### Source excerpt
○ ○ ○ ○ ○
Will Schwalbe | 11 comments Has anyone read Delicious by Ruch Reichl yet? I'm very curious to hear how she describes food in it, and what food she describes. Delicious! by Ruth Reichl


message 23: by Chris (last edited May 16, 2014 05:37AM) (new)

Chris Will wrote: "Has anyone read Delicious by Ruch Reichl yet? I'm very curious to hear how she describes food in it, and what food she describes. Delicious! by Ruth Reichl"

Will, I finished it last weekend, and LOVED it! Because it's Ruth, I forgave her for some missteps and general corniness (the ugly duckling turns into the swan; I don't believe a 12-year-old would write like that), and just enjoyed the ride. Don't read the NYTs review, Garner skewered her, kindly. I'm glad I read it after I finished! And yes, she describes food (and lots of it!) in her trademark way!


message 24: by Victoria (last edited May 17, 2014 07:38PM) (new)

Victoria Allman | 10 comments Lunch in Paris: A Love Story, with Recipes-Elizabeth Bard
With a first line of "I slept with my French husband halfway through our first date.", you can see why readers are sucked into this delicious story of an American finding her way in Paris. But, it was not until the description of shopping for vegetables in the market that had me drooling and wishing I could live Elizabeth Bard's life.
This well-written account of marrying a French man and setting into a Parisian life is stomach-grumbling good. I read it in one long, enjoyable sitting, like a good French meal.
○ ○ ○ ○ ○
### Data segment
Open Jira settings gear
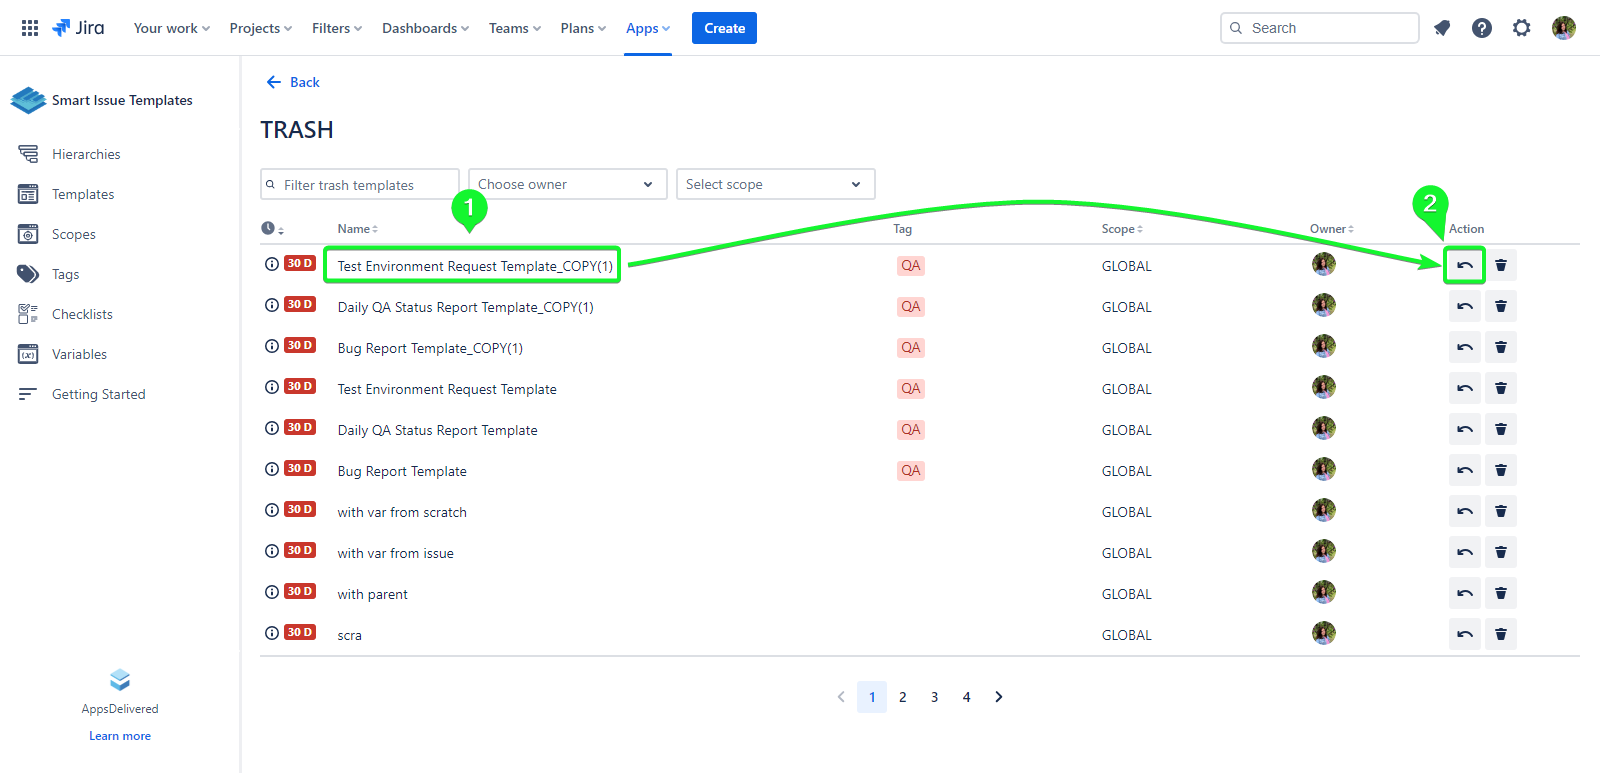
○ ○ ○ ○ ○
### Set exercise
In the book discussion thread, how does Victoria say she read Lunch in Paris? The data is separate material and has nothing to do with the book discussion thread.

### Exercise result
In one long, enjoyable sitting, like a good French meal.